-- TEXTE FOURNI --
= = =

Enfin, le terme « fictif » est repris par Caillois afin de nommer le dernier critère permettant de classer une activité dans celles des jeux. L’auteur le définit comme le fait de séparer la réalité du moment de jeu. L’auteur veut dire par là que le jeu doit être en quelque sorte dissocié de la réalité. En effet, l’individu qui joue sait qu’il n’est pas dans la réalité, dans la continuité de ses activités. Comme dit précédemment, le jeu est délimité dans un espace et un moment précis, il s’agit donc de se couper de la réalité. Le terme « fictif » induit également le fait que le jeu n’a a priori pas d’incidence ni de conséquence sur le reste de la journée. Ainsi, selon Caillois, toute activité qui répond à ces six critères peut être considérée comme un jeu.
La définition de Brougère
Plus récemment, Brougère s’est également intéressé à la définition du jeu. Il le définit comme suit : « Le jeu serait alors une activité de second degré constituée d’une suite de décisions, dotée de règles, incertaine quant à sa fin et frivole car limitée dans ses conséquences. » . Nous pouvons constater qu’il reprend en partie les critères utilisés par Caillois : celui de « fictif », de « réglé », d’ « incertain » et d’ « improductif ». Cependant, les deux auteurs n’associent pas ces critères au jeu dans le même ordre. Lorsque Brougère considère que le jeu serait alors « une activité de second degré », il se réfère directement au critère « fictif » élaboré par Caillois. Brougère maintient donc que, selon lui, le jeu est une activité en dehors de la réalité. Cependant, alors que Caillois place ce critère en sixième et dernière position, Brougère, lui, le place lui en premier. Selon lui, c’est un critère primordial afin de définir ce qu’est le jeu.

= = =

-- CONSIGNE --
Recopiez mot pour mot l'intégralité du texte sur la définition du jeu. Basez-vous uniquement sur le texte.

-- DONNÉES FOURNIES --
= = =

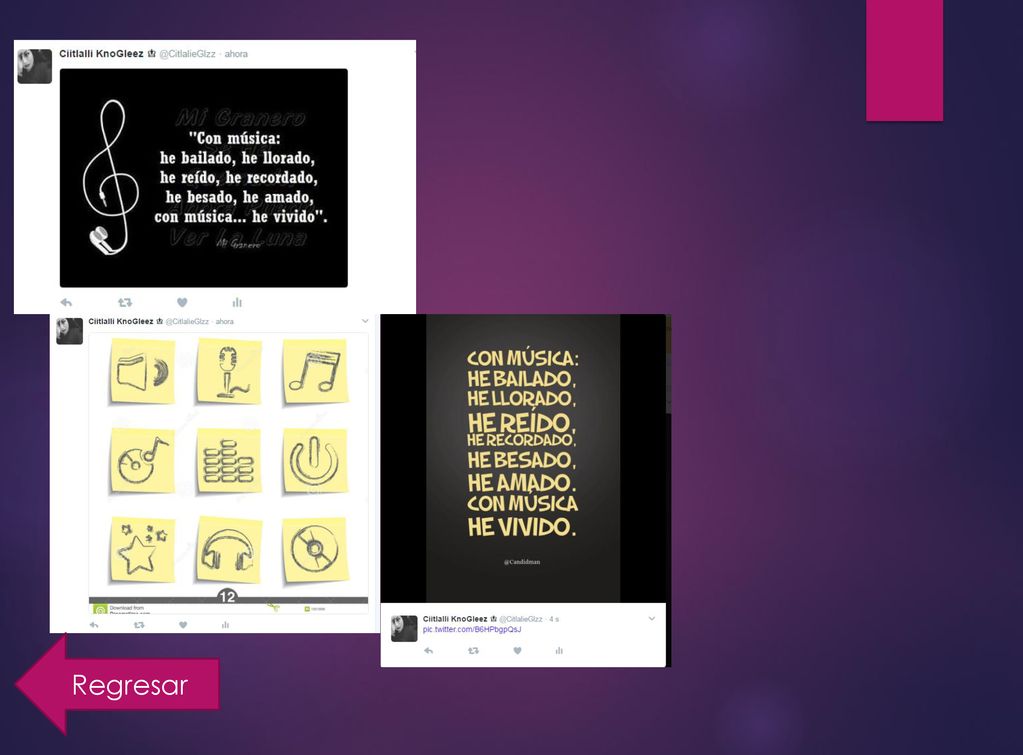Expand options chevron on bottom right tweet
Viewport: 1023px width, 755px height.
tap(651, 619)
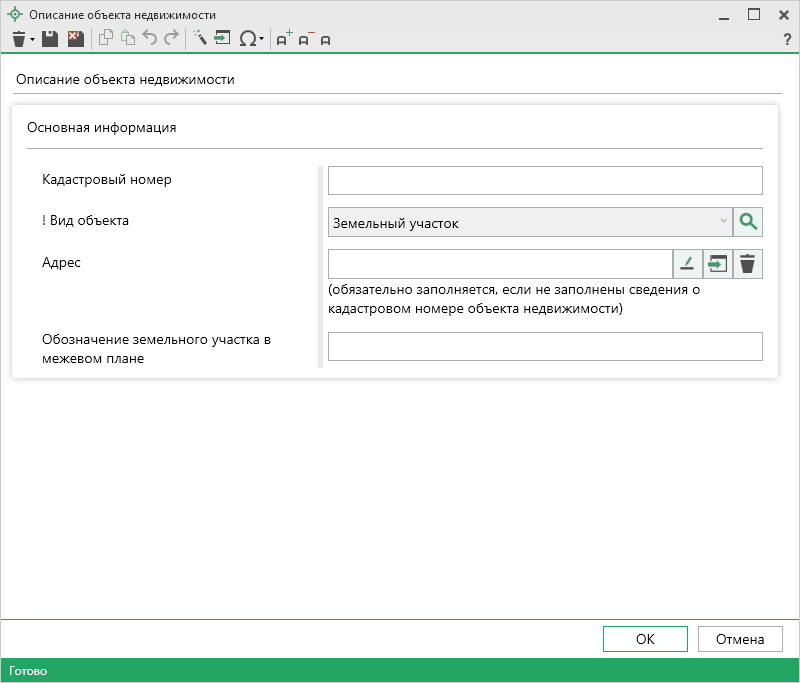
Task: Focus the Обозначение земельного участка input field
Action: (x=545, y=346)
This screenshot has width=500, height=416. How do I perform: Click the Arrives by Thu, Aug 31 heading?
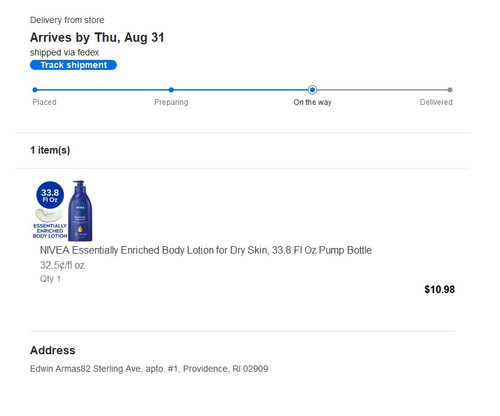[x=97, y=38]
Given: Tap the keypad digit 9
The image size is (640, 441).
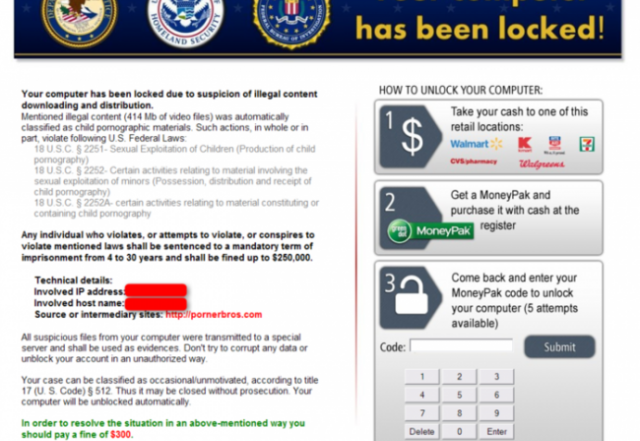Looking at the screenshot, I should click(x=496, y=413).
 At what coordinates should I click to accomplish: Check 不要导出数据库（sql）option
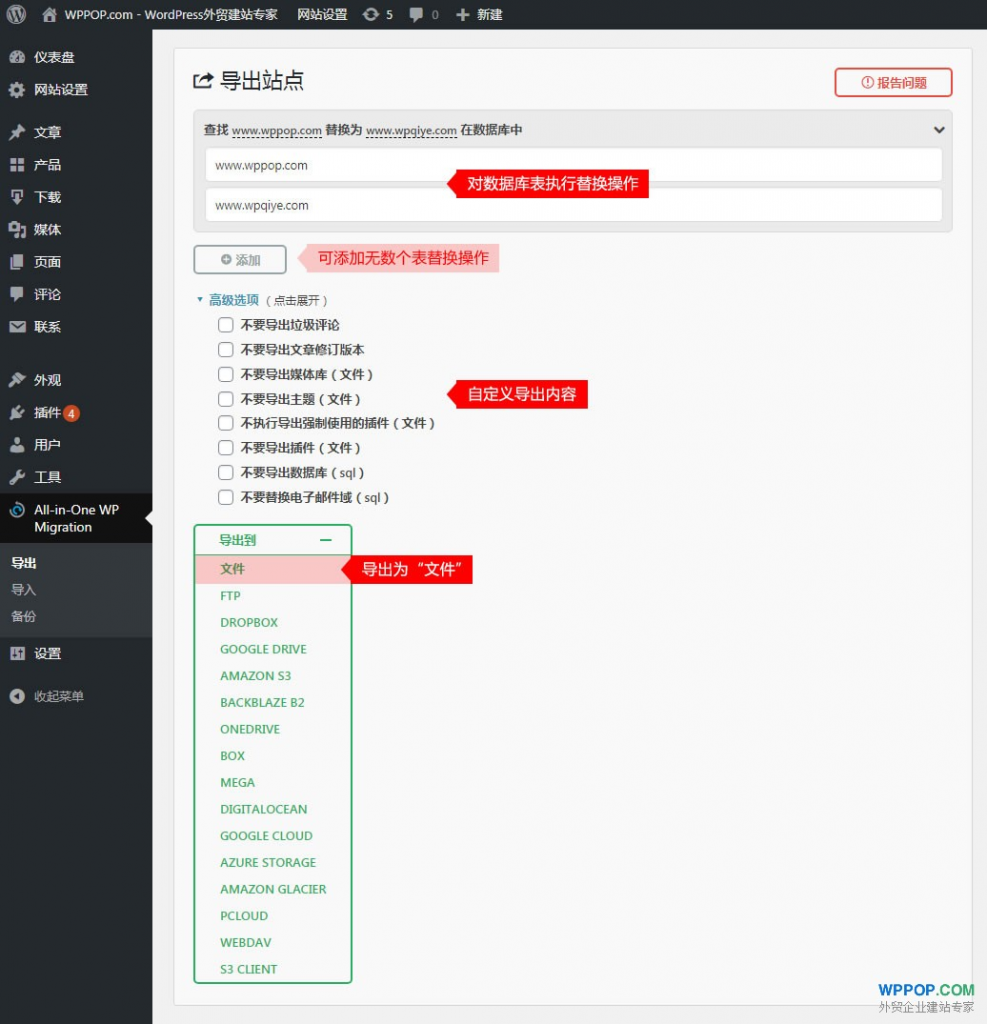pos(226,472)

= = =

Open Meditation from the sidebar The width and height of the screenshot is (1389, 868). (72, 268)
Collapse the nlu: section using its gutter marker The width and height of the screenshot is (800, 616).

= = =

-- RÉPONSE --
Enfin, le terme « fictif » est repris par Caillois afin de nommer le dernier critère permettant de classer une activité dans celles des jeux. L’auteur le définit comme le fait de séparer la réalité du moment de jeu. L’auteur veut dire par là que le jeu doit être en quelque sorte dissocié de la réalité. En effet, l’individu qui joue sait qu’il n’est pas dans la réalité, dans la continuité de ses activités. Comme dit précédemment, le jeu est délimité dans un espace et un moment précis, il s’agit donc de se couper de la réalité. Le terme « fictif » induit également le fait que le jeu n’a a priori pas d’incidence ni de conséquence sur le reste de la journée. Ainsi, selon Caillois, toute activité qui répond à ces six critères peut être considérée comme un jeu.
La définition de Brougère
Plus récemment, Brougère s’est également intéressé à la définition du jeu. Il le définit comme suit : « Le jeu serait alors une activité de second degré constituée d’une suite de décisions, dotée de règles, incertaine quant à sa fin et frivole car limitée dans ses conséquences. » . Nous pouvons constater qu’il reprend en partie les critères utilisés par Caillois : celui de « fictif », de « réglé », d’ « incertain » et d’ « improductif ». Cependant, les deux auteurs n’associent pas ces critères au jeu dans le même ordre. Lorsque Brougère considère que le jeu serait alors « une activité de second degré », il se réfère directement au critère « fictif » élaboré par Caillois. Brougère maintient donc que, selon lui, le jeu est une activité en dehors de la réalité. Cependant, alors que Caillois place ce critère en sixième et dernière position, Brougère, lui, le place lui en premier. Selon lui, c’est un critère primordial afin de définir ce qu’est le jeu.